* _TASK_
Reproduce verbatim the part of the records that opens with their first line and closes with the line containing "Action: pos(254,81)", both included.

* _DATASET ENTRIES_

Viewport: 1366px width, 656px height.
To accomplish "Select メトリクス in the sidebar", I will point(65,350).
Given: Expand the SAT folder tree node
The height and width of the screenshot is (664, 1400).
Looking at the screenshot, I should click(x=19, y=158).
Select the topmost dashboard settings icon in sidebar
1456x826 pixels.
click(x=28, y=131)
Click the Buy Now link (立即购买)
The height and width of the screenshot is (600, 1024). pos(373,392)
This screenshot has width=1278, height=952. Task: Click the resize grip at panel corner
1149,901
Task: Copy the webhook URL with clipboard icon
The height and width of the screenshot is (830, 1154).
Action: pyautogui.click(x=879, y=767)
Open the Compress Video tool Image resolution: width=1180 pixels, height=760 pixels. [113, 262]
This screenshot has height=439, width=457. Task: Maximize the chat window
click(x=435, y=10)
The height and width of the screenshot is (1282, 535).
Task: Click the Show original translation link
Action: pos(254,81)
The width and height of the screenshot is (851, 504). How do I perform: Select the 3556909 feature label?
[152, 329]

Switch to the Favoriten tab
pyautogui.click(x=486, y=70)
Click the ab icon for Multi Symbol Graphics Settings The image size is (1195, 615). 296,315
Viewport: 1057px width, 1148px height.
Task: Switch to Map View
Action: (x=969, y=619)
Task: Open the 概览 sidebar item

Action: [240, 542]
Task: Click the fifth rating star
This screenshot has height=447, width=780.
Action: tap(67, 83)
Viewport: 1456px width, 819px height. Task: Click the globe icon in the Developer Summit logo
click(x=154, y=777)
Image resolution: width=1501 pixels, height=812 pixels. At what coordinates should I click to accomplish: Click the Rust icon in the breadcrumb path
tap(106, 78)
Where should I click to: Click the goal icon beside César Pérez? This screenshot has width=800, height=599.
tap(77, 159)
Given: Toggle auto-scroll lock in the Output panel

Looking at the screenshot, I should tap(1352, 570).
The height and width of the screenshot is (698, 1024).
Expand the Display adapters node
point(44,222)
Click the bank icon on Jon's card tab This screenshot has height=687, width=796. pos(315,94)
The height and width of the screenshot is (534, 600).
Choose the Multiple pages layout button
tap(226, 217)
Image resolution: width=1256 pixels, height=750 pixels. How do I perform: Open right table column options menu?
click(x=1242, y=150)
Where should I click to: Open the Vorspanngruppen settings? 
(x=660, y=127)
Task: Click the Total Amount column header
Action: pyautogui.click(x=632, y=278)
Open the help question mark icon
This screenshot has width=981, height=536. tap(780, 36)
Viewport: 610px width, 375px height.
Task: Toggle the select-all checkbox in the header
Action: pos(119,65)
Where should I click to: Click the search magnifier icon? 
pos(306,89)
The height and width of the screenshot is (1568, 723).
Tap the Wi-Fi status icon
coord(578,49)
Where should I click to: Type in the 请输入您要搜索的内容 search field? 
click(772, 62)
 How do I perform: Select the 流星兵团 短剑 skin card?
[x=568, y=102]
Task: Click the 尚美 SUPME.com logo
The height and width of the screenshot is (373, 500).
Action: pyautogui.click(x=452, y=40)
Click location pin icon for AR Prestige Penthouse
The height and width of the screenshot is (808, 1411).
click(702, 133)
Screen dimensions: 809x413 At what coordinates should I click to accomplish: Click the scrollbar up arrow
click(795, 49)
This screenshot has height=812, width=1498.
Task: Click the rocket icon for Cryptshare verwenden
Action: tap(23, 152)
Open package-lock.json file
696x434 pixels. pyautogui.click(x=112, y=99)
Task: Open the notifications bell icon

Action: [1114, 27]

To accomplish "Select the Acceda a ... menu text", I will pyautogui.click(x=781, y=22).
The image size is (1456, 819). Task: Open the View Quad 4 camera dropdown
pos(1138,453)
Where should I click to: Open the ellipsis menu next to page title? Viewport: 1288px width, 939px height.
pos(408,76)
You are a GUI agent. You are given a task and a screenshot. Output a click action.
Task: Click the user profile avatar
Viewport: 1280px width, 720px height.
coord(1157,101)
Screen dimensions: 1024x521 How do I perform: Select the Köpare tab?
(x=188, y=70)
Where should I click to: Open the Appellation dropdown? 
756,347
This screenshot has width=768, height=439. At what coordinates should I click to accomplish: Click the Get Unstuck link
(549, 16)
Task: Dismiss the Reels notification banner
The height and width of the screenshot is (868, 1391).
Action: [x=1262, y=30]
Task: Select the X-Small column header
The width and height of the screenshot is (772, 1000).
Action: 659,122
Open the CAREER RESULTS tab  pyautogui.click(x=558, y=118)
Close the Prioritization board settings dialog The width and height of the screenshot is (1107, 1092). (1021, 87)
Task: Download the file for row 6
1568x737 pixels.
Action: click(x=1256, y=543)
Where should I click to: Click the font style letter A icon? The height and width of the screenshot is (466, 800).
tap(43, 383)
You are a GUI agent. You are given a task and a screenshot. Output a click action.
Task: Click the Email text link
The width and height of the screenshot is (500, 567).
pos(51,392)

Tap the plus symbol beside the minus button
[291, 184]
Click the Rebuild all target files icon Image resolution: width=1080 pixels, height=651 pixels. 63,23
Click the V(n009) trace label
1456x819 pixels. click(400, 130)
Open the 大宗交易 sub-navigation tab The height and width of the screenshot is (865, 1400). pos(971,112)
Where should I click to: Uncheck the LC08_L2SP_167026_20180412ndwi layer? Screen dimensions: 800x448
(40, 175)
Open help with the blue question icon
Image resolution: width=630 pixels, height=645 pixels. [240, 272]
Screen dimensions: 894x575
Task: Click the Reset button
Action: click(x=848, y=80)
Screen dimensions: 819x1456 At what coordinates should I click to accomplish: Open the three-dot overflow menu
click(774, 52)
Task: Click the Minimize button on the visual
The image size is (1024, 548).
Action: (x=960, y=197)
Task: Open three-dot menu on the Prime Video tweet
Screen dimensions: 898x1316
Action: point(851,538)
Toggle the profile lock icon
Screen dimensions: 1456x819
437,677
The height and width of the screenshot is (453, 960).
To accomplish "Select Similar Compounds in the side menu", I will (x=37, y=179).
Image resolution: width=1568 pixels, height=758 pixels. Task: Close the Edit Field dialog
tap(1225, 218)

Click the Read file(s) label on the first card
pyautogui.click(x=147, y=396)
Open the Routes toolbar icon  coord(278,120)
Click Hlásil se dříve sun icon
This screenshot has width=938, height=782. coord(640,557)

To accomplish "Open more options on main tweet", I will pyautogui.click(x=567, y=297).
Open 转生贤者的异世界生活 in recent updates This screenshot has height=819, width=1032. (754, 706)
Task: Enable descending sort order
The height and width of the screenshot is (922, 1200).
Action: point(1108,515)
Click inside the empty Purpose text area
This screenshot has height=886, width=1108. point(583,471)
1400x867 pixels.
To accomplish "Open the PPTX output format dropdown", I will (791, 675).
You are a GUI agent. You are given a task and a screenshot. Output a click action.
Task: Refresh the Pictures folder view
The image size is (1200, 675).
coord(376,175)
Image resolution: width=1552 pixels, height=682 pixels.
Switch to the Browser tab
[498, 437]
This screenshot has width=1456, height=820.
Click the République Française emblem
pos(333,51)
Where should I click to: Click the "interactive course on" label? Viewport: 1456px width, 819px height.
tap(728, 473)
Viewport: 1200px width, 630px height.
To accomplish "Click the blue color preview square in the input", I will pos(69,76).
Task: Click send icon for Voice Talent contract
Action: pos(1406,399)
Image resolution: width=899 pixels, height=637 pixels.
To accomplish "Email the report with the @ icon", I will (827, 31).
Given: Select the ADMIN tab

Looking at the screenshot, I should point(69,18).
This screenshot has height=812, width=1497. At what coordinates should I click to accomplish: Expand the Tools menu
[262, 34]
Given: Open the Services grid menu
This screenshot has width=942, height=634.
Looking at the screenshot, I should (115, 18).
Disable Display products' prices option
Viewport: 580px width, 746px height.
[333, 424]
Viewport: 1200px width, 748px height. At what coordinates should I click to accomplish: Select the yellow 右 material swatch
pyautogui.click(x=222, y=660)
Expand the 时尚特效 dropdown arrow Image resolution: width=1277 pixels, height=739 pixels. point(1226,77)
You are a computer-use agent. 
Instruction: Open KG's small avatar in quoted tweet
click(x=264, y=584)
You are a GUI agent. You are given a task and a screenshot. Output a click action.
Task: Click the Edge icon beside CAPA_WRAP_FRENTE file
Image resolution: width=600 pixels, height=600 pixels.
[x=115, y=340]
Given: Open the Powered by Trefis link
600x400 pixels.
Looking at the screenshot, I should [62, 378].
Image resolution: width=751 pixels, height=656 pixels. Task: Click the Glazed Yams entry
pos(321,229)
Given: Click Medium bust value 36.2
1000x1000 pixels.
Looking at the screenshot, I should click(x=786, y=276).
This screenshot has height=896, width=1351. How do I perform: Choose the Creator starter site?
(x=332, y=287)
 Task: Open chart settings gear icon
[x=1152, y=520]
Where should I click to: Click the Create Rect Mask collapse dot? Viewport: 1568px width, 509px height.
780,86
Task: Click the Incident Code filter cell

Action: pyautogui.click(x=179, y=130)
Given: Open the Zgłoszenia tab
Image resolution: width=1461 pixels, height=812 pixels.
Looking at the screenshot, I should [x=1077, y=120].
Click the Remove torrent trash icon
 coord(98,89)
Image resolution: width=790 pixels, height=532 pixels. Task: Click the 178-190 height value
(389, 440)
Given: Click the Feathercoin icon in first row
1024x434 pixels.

* _THE SOLUTION_
Viewport: 1366px width, 656px height.
To accomplish "Select メトリクス in the sidebar", I will point(65,350).
Given: Expand the SAT folder tree node
The height and width of the screenshot is (664, 1400).
Looking at the screenshot, I should click(x=19, y=158).
Select the topmost dashboard settings icon in sidebar
1456x826 pixels.
click(x=28, y=131)
Click the Buy Now link (立即购买)
The height and width of the screenshot is (600, 1024). pos(373,392)
This screenshot has width=1278, height=952. Task: Click the resize grip at panel corner
1149,901
Task: Copy the webhook URL with clipboard icon
The height and width of the screenshot is (830, 1154).
Action: pyautogui.click(x=879, y=767)
Open the Compress Video tool Image resolution: width=1180 pixels, height=760 pixels. [113, 262]
This screenshot has height=439, width=457. Task: Maximize the chat window
click(x=435, y=10)
The height and width of the screenshot is (1282, 535).
Task: Click the Show original translation link
Action: pos(254,81)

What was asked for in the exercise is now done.